Runtime Contract Diagram¶
flowchart TD
A["Gateway event"] --> B["Runtime adapter"]
B --> C["User handler"]
C --> D["Normalized FastFN response"]
Contract¶
Defines expected request/response shape, configuration fields, and behavioral guarantees.
End-to-End Example¶
Use the examples in this page as canonical templates for implementation and testing.
Edge Cases¶
- Missing configuration fallbacks
- Route conflicts and precedence
- Runtime-specific nuances
Filesystem sandboxing¶
When FN_STRICT_FS=1 (enabled by default in production), FastFN restricts file operations inside handler code.
Allowed directories:
| Directory | Access |
|---|---|
| Function directory | read/write |
.deps/ / node_modules/ |
read |
| Runtime stdlib paths | read |
/tmp |
read/write |
/etc/ssl, /etc/pki |
read (TLS certificates) |
/usr/share/zoneinfo |
read (timezone data) |
Blocked operations (Python): open(), os.open(), Path.open(), os.listdir(), os.scandir(), subprocess.*, os.system(), ctypes.CDLL — all blocked for paths outside allowed directories.
Blocked operations (Node): readFileSync, writeFileSync, openSync, readdirSync and async equivalents — blocked for paths outside allowed directories.
Protected config files: fn.config.json, fn.env.json, fn.test_events.json — handlers cannot read these files even within the function directory.
Toggle: set FN_STRICT_FS=0 to disable sandboxing (development only).
PHP and Rust
PHP and Rust run in isolated processes with path validation and scoped execution, but they do not currently intercept individual file operations against the protected file list.

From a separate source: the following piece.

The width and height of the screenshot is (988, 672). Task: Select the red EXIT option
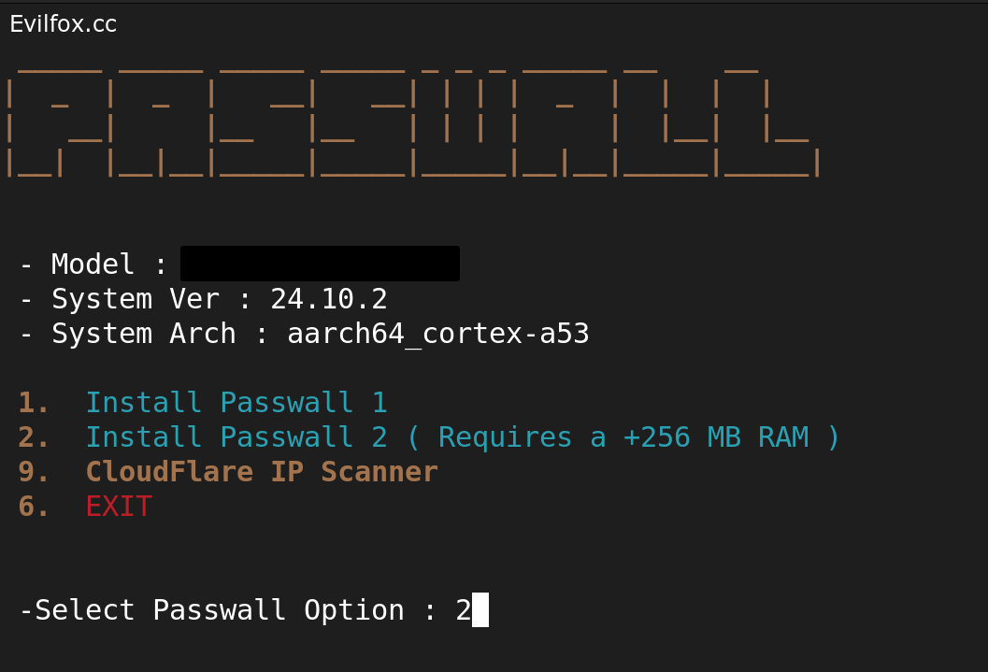[x=119, y=507]
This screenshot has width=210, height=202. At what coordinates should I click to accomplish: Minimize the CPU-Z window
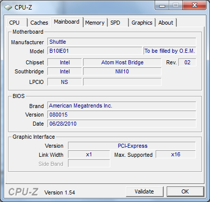[162, 6]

The sandbox enforcement described above applies fully to Python and Node.
Environment variable isolation¶
FastFN isolates environment variables between concurrent requests.
- Python: uses a thread-local
os.environproxy (_EnvOverrideProxy). Each request sees its ownevent.envvalues merged transparently. - Node: uses
AsyncLocalStorageto proxyprocess.env. Each request context has its own environment overlay.
Blocked prefixes: handlers cannot access environment variables with these prefixes, even if set on the host:
FN_ADMIN_*FN_CONSOLE_*FN_TRUSTED_*
These prefixes are reserved for internal platform use and are stripped before handler execution.